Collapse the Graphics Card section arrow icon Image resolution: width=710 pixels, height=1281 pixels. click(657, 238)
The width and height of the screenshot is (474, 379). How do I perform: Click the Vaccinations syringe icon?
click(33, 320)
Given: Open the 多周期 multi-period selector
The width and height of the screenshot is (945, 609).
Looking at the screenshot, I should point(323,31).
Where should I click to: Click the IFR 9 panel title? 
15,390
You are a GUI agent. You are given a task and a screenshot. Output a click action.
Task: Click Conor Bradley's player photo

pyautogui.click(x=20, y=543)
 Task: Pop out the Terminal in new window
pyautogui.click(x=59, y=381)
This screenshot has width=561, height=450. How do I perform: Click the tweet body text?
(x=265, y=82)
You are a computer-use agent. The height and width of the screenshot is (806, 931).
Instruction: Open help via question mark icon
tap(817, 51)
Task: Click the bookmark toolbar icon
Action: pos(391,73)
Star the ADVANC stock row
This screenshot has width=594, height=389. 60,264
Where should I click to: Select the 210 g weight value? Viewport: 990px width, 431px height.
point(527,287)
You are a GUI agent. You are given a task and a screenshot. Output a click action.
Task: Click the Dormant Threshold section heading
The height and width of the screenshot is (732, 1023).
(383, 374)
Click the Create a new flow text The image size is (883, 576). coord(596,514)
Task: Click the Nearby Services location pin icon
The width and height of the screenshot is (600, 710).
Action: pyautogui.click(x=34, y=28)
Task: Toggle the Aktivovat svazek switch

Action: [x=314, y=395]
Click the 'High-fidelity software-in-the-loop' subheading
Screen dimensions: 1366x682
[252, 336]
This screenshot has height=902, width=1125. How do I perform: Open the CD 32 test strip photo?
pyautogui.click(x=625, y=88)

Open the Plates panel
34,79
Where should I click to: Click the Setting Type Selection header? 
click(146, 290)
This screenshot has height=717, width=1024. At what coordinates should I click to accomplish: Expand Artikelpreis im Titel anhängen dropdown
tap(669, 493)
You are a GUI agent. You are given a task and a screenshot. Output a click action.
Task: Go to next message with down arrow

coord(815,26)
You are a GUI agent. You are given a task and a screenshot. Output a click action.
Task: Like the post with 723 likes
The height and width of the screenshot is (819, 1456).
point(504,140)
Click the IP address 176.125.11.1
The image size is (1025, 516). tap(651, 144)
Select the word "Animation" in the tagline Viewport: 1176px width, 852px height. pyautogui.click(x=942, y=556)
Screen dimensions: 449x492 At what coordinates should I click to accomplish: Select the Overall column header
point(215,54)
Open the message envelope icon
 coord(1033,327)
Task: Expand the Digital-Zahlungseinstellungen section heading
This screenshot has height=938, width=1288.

# Activity
Whichever lines of the records above hold the word "section" should all be copied out.

# Your solution
Collapse the Graphics Card section arrow icon Image resolution: width=710 pixels, height=1281 pixels. click(657, 238)
Task: Click the Dormant Threshold section heading
Task: Expand the Digital-Zahlungseinstellungen section heading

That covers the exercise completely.